The elders continued: “The next president will be immediately confronted with a set of daunting challenges and opportunities. Under our system of constitutional democracy, the Presidency is the vital nerve centre of operations. The occupant of that office will be the central figure who must engage the vivid imagination and mobilise the energies of the citizens behind large, ambitious goals that will have transformative effect on society.

“Accordingly, it is incumbent upon the president to lead the charge in articulating and implementing a long term vision which would make Nigeria a very prosperous and globally competitive economy by 2040. Mobilisation of the populace is essential and this is best achieved if broad segments of the population are represented in the exercise given that the prosperity and welfare of the Nigerian people must be at the epicentre of the visioning process. Furthermore, if Nigeria must join the ranks of the world’s leading economies by 2040, it must rely on Development Plans as the primary vehicles for delivering on the lofty goals and aspirations of the national vision. The complexion and character of the president’s administration must be seen to transcend party, ethnic, regional or religious affiliations.

“As a father of all, he should take concrete steps to calm frayed nerves, heal the nation’s wounds, and give credence to our founding principles of unity in diversity.

“Given the enormity of the problems confronting the nation, the next president should seize the opportunity of the transition period to lay the foundation for establishing a strong competent administration by hiring talented men and women who have the depth and breadth of experience, the dedication, drive and energy, and the honesty, and patriotism to serve the country with distinction in all the key offices across the public sector and our national security establishments.
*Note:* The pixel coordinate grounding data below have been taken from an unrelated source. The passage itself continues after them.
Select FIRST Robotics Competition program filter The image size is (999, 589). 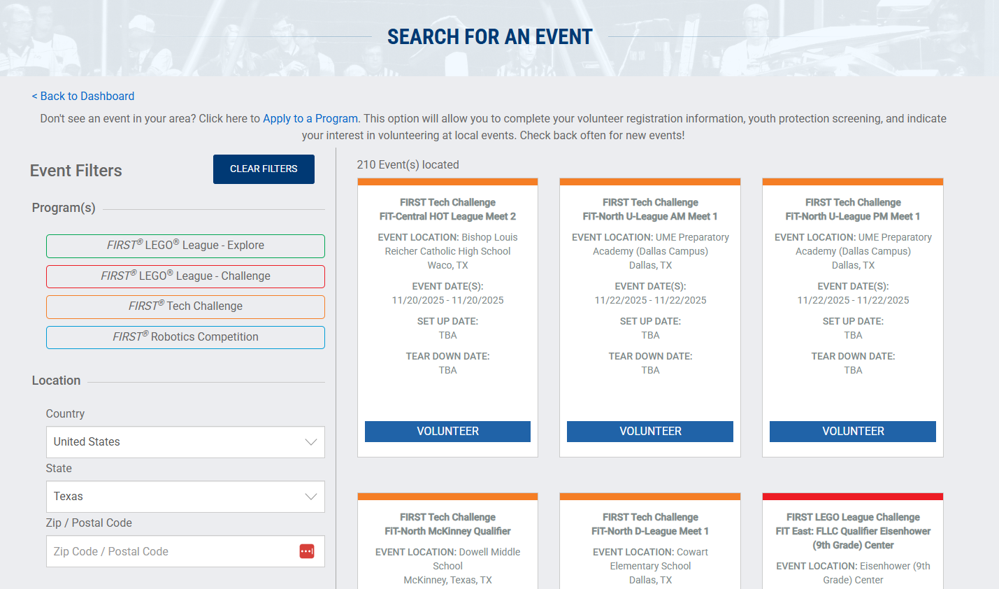pyautogui.click(x=185, y=337)
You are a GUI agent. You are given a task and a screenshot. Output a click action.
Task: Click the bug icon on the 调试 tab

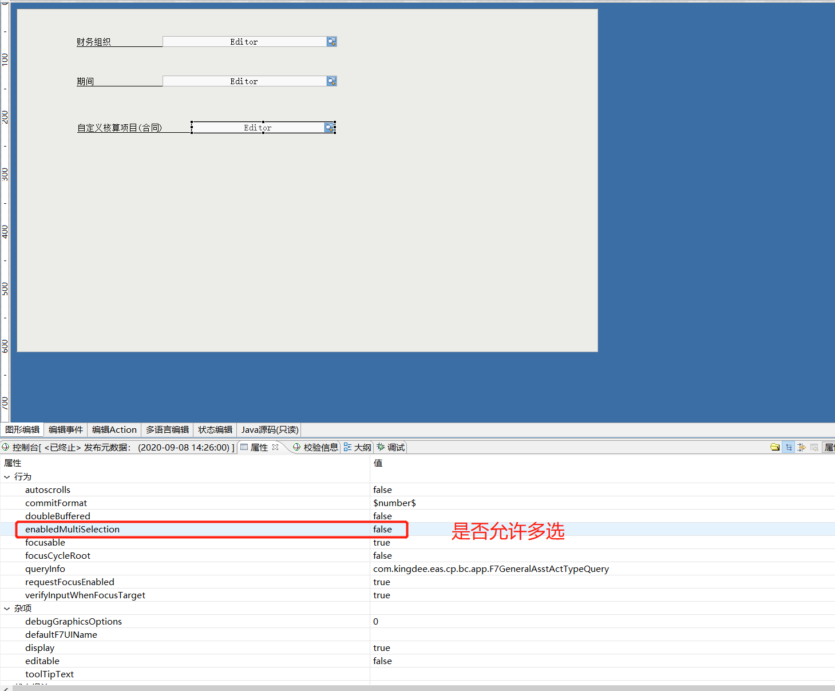tap(381, 447)
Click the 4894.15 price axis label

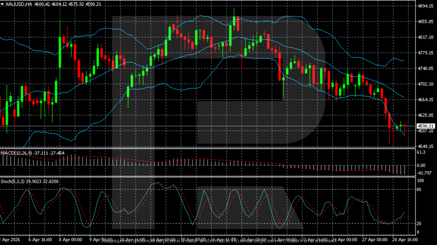click(x=424, y=6)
“Our second counsel to the nation concerns the urgent and compelling need to address our national security crisis which is at the risk of spiraling out of control. We urge a Presidential Proclamation of a National Security Emergency, which should result in the establishment of a broad-based coalition of highly skilled and experienced stakeholders from all walks of life to ponder deeply on this grave crisis and complement the efforts of government in bringing the problem under firm control.

“We must emphasise the fact that most of our security problems are the direct by-products of our social and economic malaise which have been plaguing us for a long period of time. These issues are all inter-connected and inter-dependent. Therefore, we take the view that the long-term resolution of our national security crisis must be seen through the broader lenses of taking bold and energetic steps to fast track the nation towards rapid economic and social progress.